Within the science fiction and fantasy realm, LGBTQ representation has gradually become more widespread from Nickelodeon’s animated series “The Legend of Korra” which saw the main protagonist, Avatar Korra, embark on a journey to the spirit world with her girlfriend, Asami.

In the literary world, from the 1800s many LGBTQ characters were gay with lesbian and bisexual characters in the minority as seen in Sheridan Le Fanu’s (1872) Carmilla, considered the first lesbian vampire story and Oscar Wilde’s (1890) The Picture of Dorian Gray, which features both a bisexual and gay character in the form of Basil Hallward and Dorian Gray.  Representation of transgender characters was not even included at all but taking into consideration the time period, the LGBTQ community was only starting to be accepted which can account for the lack of social discrimination.


Change in History

Throughout the 1900s and 2000s, there was much rise in gay, lesbian, bisexual and transgender characters. From Berdine and Raina in Terry Goodkind’s (1996/7) Blood of the Fold/Temple of the Winds and transgender character Sgt. Sean Jennison/Betty in James Clavell’s (1962) King Rat. These novels were beginning to explore real relationships and took the literary world into a new and wonderful direction.
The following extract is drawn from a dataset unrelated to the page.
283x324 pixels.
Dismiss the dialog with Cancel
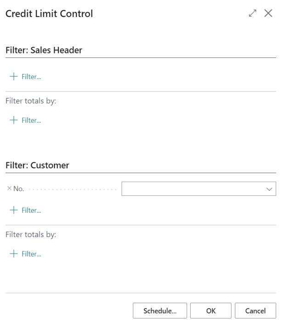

During the 2000s, the transgender character, Emily, featured in Dana De Young’s (2011) The Butterfly and the Flame has to fight for her identity after being denied her true self by her family and the dystopian society. In Maggie Stiefvater’s (2012/16) The Raven Cycle, the character of Adam is confident in his intelligence but is also shy and introverted, proving that Stiefvater is representing real people and not stereotypes.

What More Needs To Be Done?

It is clear LGBTQ representation in science fiction fantasy literature and television is growing all the time. Writers are beginning to create original characters with multiple complexities and not have their characters dominated by their sexuality.

However, there is always room for improvement as can be seen in mainstream television, such as, Marvel’s ‘Agents of SHIELD’ which doesn’t seem to include any LGBTQ characters among its main cast and even worldwide literary successes like Harry Potter don’t feature any LGBTQ characters that we know of except for Dumbledore.

The reasons for this could be a lack of awareness or be determined by the writer’s experiences and perspectives. Yet, the rise of LGBTQ representation in science fiction and fantasy are becoming more widespread every year and sometime soon, there will be an LGBTQ character in every story, I have no doubt.